I'm not sure I was thinking about what future video games would look like. I really can't think of anything more than thinking a year or two ahead to something that was already in the works. I remember friends talking about how many triangles the not-yet-released PS2 could render or something, but even that just didn't really matter to me. I guess I've always been more of a gameplay over technical specs nerd.
Well, a lot of us expected to be nuclear dust by 1985, and video games were just things you played for a little while and that was it .. and they were considered to be "for kids", which meant that they'd always kind of be junky, I guess. They were kind of dumb, they were something you couldn't "win", and they were just there to eat quarters and kill some time on a dull Saturday afternoon with your friends at the arcade.

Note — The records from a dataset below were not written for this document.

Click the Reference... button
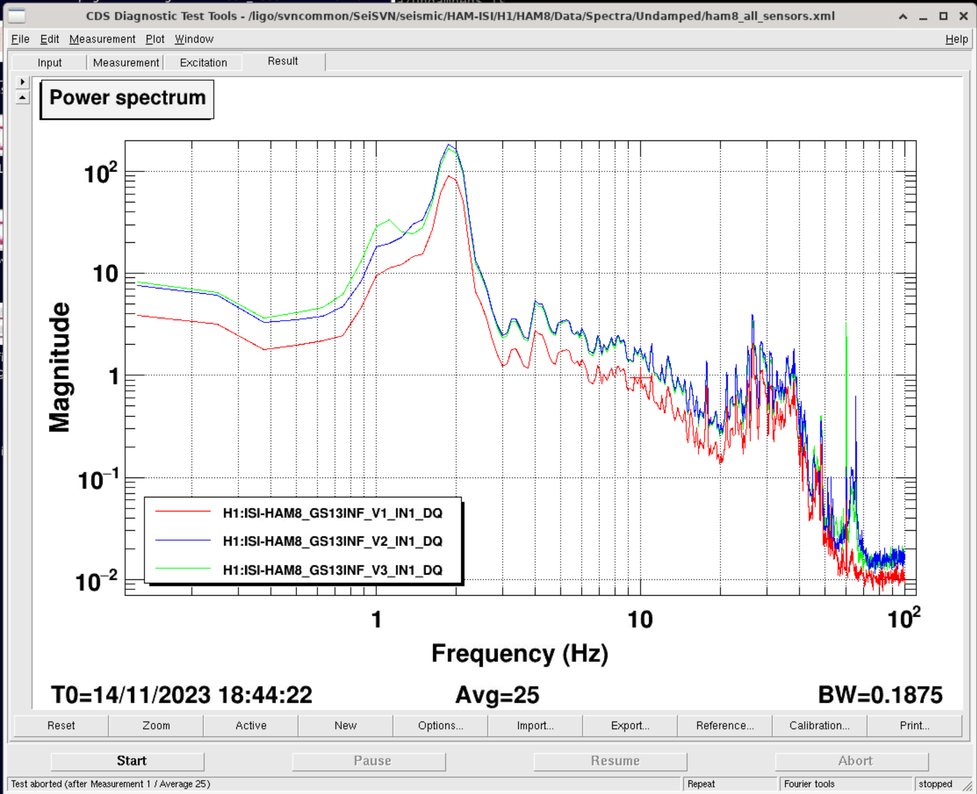 tap(725, 726)
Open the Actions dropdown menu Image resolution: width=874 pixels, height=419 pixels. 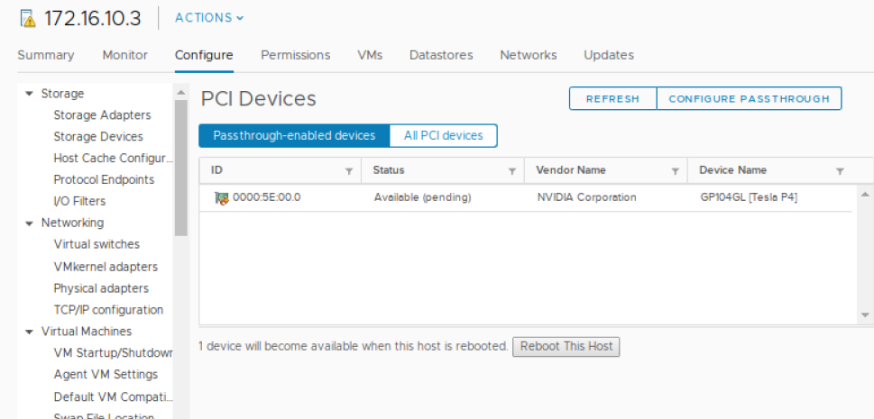click(209, 18)
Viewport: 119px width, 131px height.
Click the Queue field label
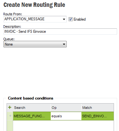[9, 39]
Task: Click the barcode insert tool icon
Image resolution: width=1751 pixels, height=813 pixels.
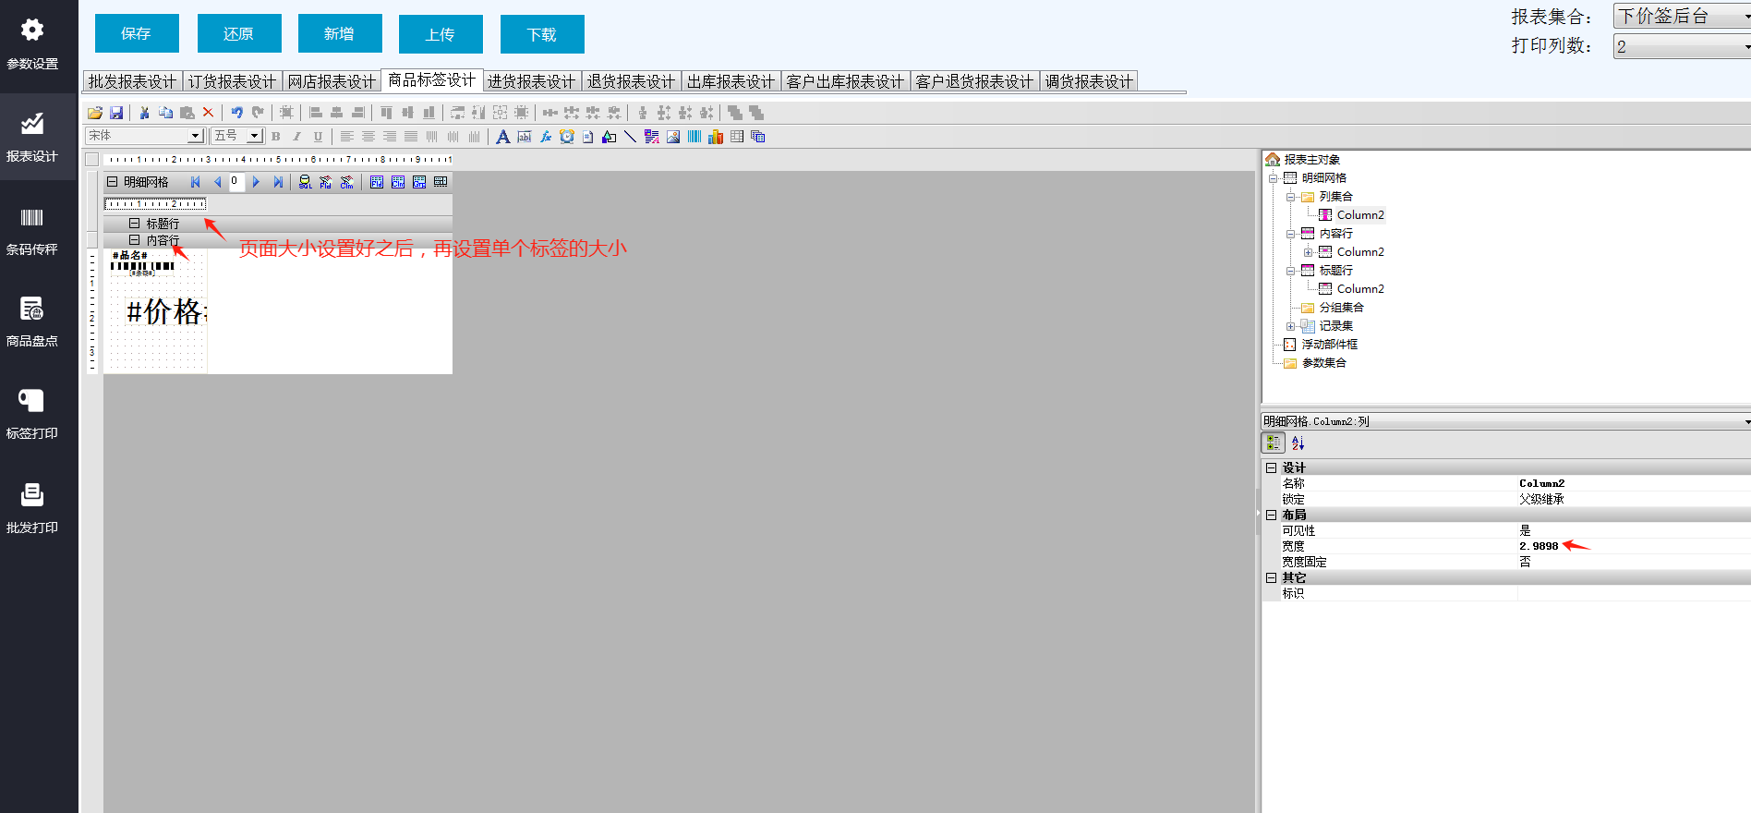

If I could bring two pieces of media back in time to the 1980s (or better yet, the 1970s), just for to see that-time audience reaction to them, it'd be Skyrim and Happy!.
There have been ("micro")computer proper games since the 1970s.
Yeah, but not everyone would have had access to those, and most people wouldn't have, at least until the C-64 started to become popular/affordable. Maybe if you were a university student with specific reason to access the school's mainframe, maybe you could play Mines of Moria, but the rest of us were lucky to have an Atari 2600 with 2 or three games.
And from what I can gather, the schools used to charge computer access per minute.
I mean, the "microcomputers". Ever since likes of the Apple I. The Atari 800 was launched already in 1979.